出現する度に千樹グループの優秀な研究者が開発した試作機が用いられる。



「と言っても流石に頻度が多いよ。DとCはお互い不干渉なようで情報の共有が少ないことが今は救いかな。しかし上級怪人が各々別々に行動するって…。これはちょっとピンチじゃない?」

 眠そうな目を擦りながら瓶底眼鏡の研究チーム長トロイ博士が言う。

「その通りです。そこでどうでしょう。今まで怪人は一か所にしか表れてなかったので四人全員を向かわせていましたが二チームに分かれて交戦するというのは」

 クロスレンジャ―の資金提供者であり創立者の一族千樹グループの女所長カルラが発言する。

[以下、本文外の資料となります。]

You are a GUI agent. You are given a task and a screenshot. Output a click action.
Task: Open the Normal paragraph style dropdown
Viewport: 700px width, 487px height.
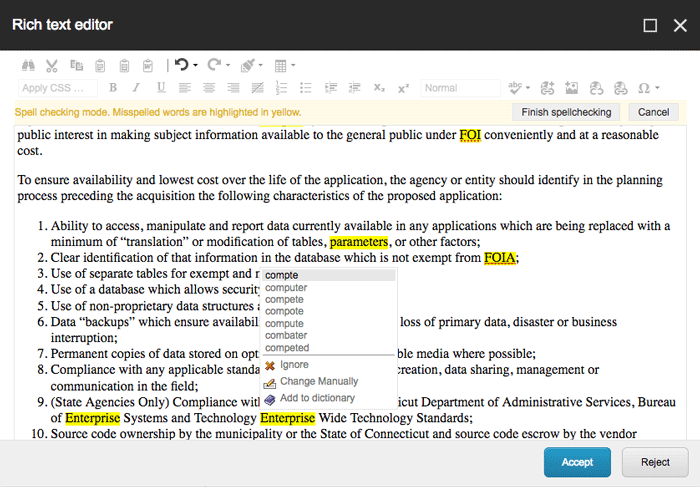point(459,89)
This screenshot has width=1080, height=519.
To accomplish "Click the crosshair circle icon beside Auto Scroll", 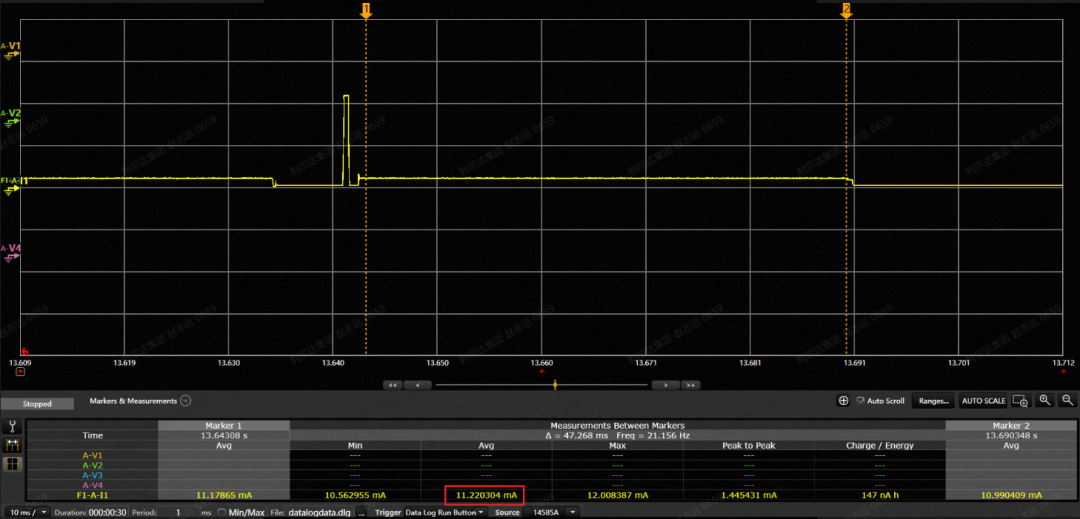I will point(843,400).
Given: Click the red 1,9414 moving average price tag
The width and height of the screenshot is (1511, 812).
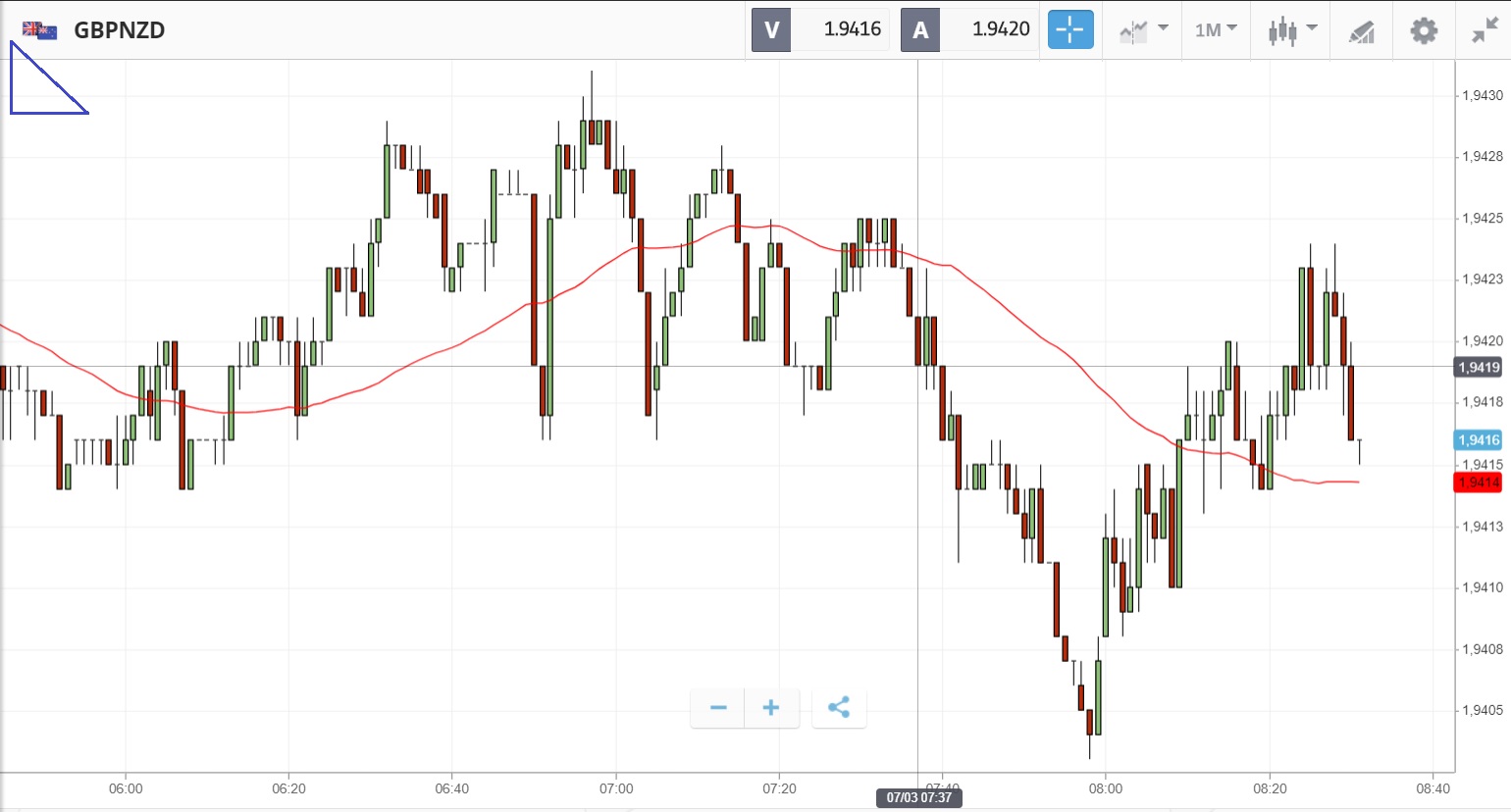Looking at the screenshot, I should click(x=1479, y=482).
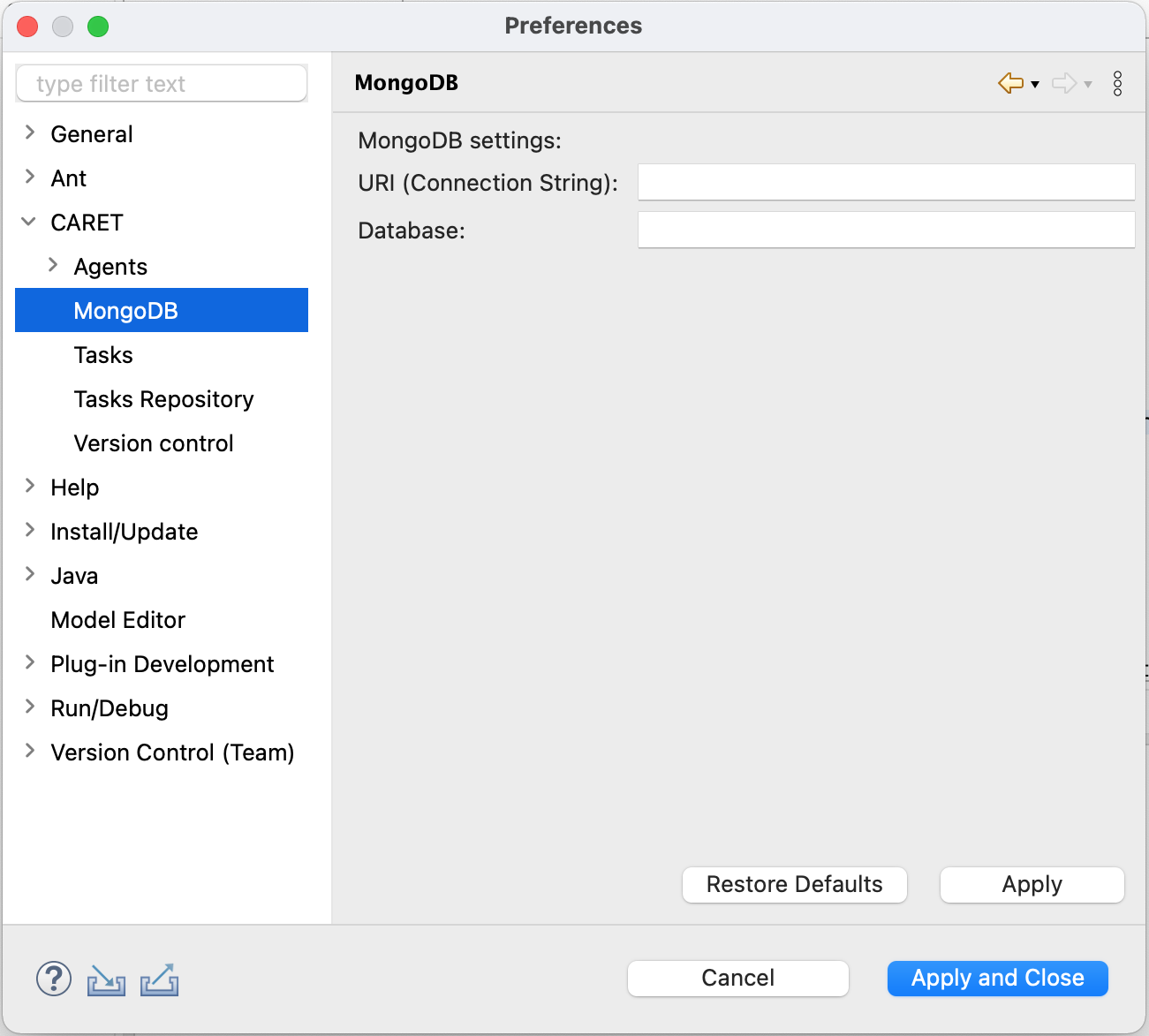Click the Cancel button

tap(737, 978)
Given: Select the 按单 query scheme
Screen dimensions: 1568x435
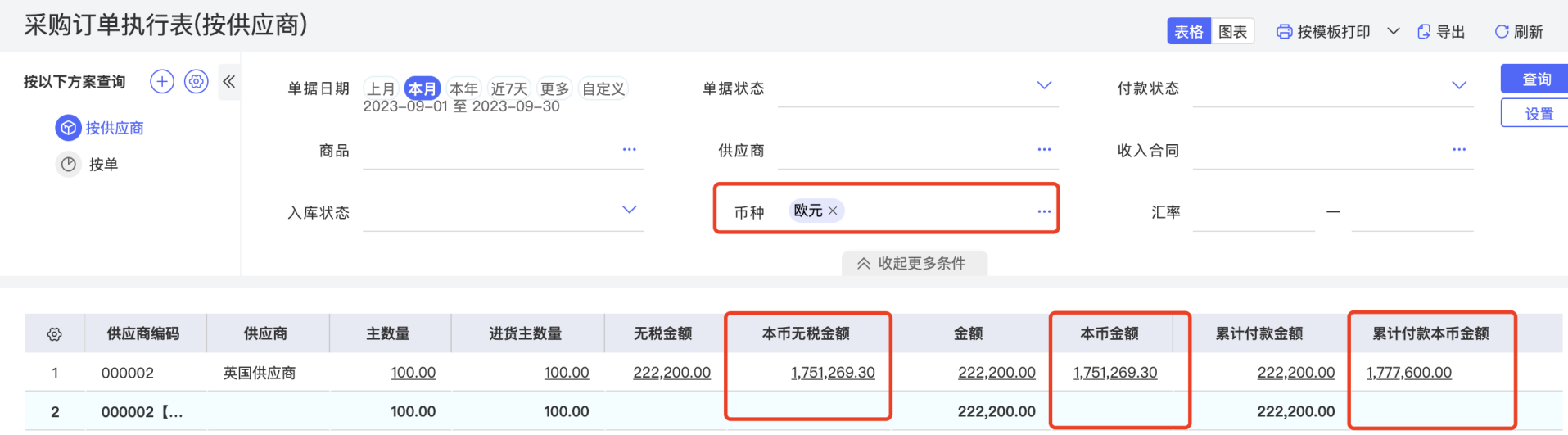Looking at the screenshot, I should point(103,165).
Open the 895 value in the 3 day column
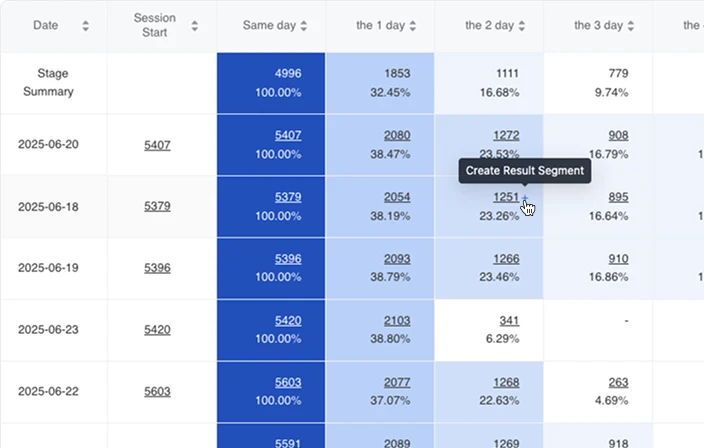 tap(618, 197)
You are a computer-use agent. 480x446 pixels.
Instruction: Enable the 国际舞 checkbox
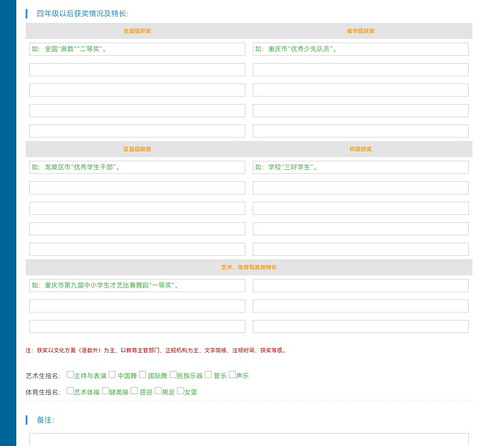(x=142, y=374)
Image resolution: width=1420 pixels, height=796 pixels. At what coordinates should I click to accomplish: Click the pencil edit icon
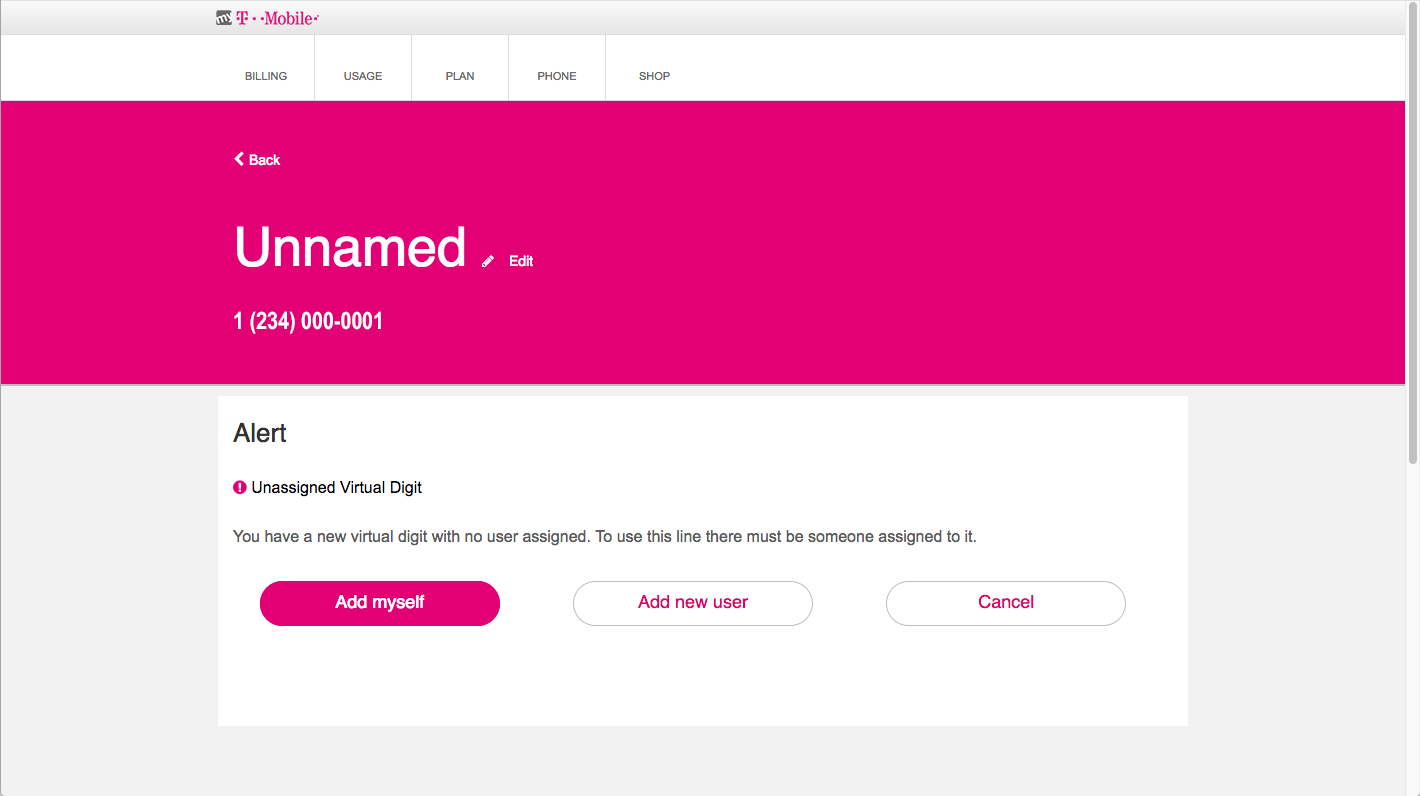pyautogui.click(x=488, y=261)
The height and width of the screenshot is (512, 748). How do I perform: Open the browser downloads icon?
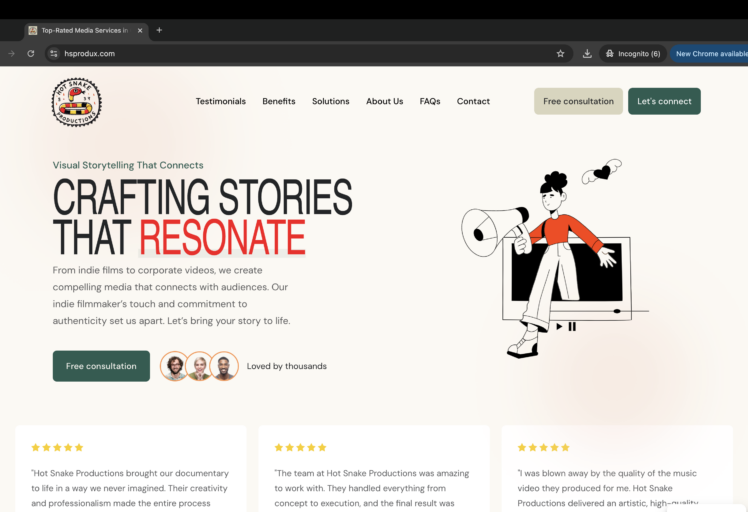587,54
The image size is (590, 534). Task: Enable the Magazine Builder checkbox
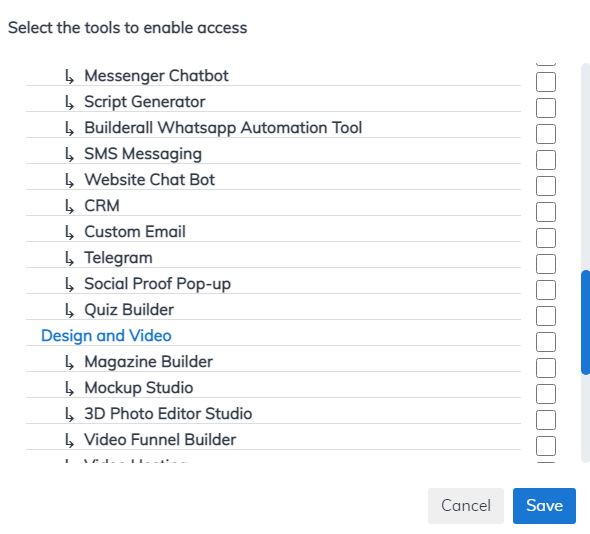[546, 367]
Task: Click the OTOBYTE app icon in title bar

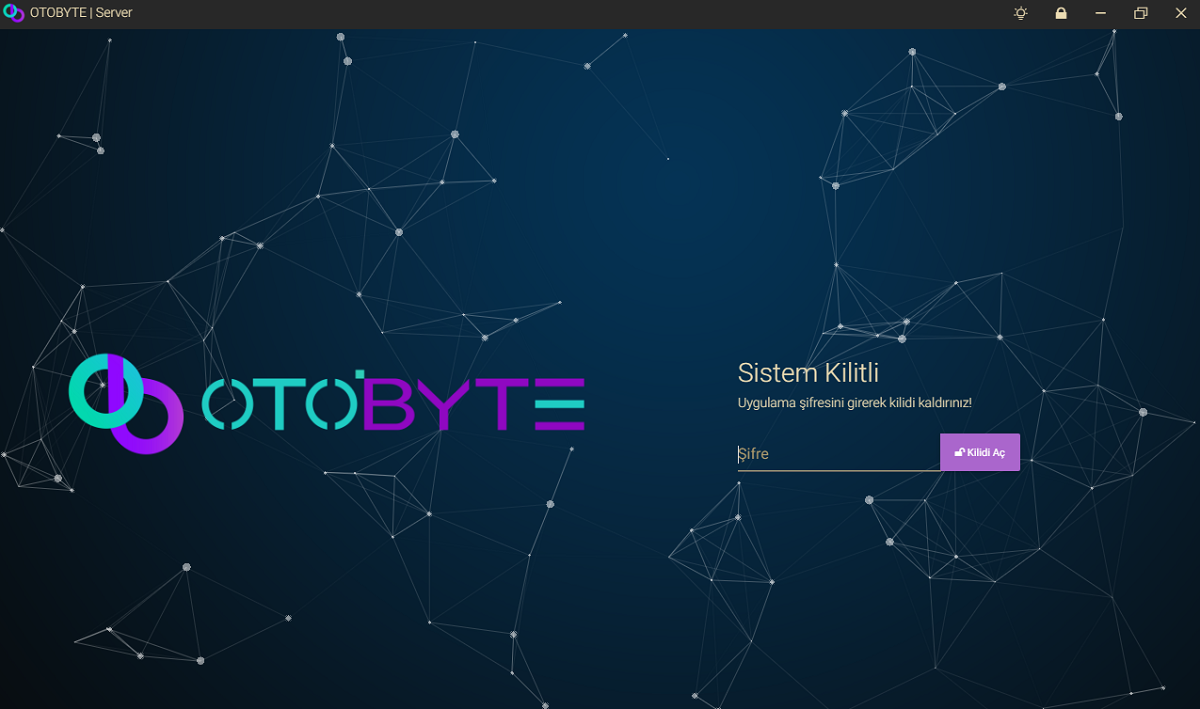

「うーんそれだとやっぱり戦力差が出てきてしまう。クレラ君とカイン君はベテランなだけあって突然の事態にも対応できるが和美君とチア君の経験不足は否めない。今まで戦力差で怪人を翻弄出来ていたんだ。知能の無い相手に対してこちらが指示するだけだったしね。しかしここにきて複数の上級怪人の報告が上がった。この町で確認されただけで三体だが他の地域や国にも何件か同様の存在が確認されてる」

 トロイ博士は唸った。

「それならば千樹の実動部隊に対応させればいいのではないか?」

 別の席で男が言葉を投げかけた。

「我が家の私兵隊をむざむざ死地に追いやれと言ってるのですか。奴らには単純な銃や刃物は効かないんですよ。…一つ勘違いしているようなので訂正します。今も昔もあの名前有りの怪人にこの町は弄ばれているのです」

 カルラ所長は一息つくと

「あの父やおじい様の時代ですら排除には至りませんでした。上級怪人との交戦記録もいくつかあります。銃弾をも通さない肉体であったりだとか目に見えないシールドが守っただとか、攻撃がやっと通り体の部位を破壊しても瞬時に再生を開始する。下級怪人とは全く違った存在です。現に怪人Iの周りには電気を帯びた膜が張られ建物に向かって雷が落ち周囲を破損させました。民間人に落とそうと思えばできたはず。怪人Cとの交戦記録にも突風で看板や通行人を浮かせるなどの力を見せています」


「これが弄ばれていると言わずなんと言うのでしょうか。彼らの力は未知数で明らかに手加減されています。お決まりの様に我々を待ち交戦に突入する。クロスレンジャ―は怪我を負う事はあっても過去一度も死者が出ていません。これだけ長年に渡って交戦しているのにも関わらず彼らの本当の目的が分からないのです」


「しかしここに来て上級怪人に動きがみられた事に事態の進展を確認しました。早急に対策を取る必要があります」

 場は重い空気になる。誰もが口を開くことを憚られた。



「そこで我が技術チームと研究チーム共同のもと。新しい武器を開発する事になりました。武器と言っても自立型の乗り物でクロスレンジャーをサポートする相棒の様な存在を四人に支給しようと考えています。下級怪人から回収した部品やデータを用いり単純な命令ならば聞くようなるまでに仕上げました。これらが完成すれば戦力は少し落ちますが数は補えると思います」

 技術チーム長の男性が発言する。

それに続くように実動部隊長が話す。

「坊主共が前戦で動いているのに自分達が協力できないのはもどかしい。隙を作ることは出来るはずだ。実弾を用いたサポート許可を要求する」

「しかしそれが万が一にも四人に当たった場合すぐに修復される怪人と違って最悪命を落とす危険がある…しかし別の形で協力できるよう検討しよう」




こうして連日怪人がいつ来ても良い様に会議がなされているのだった。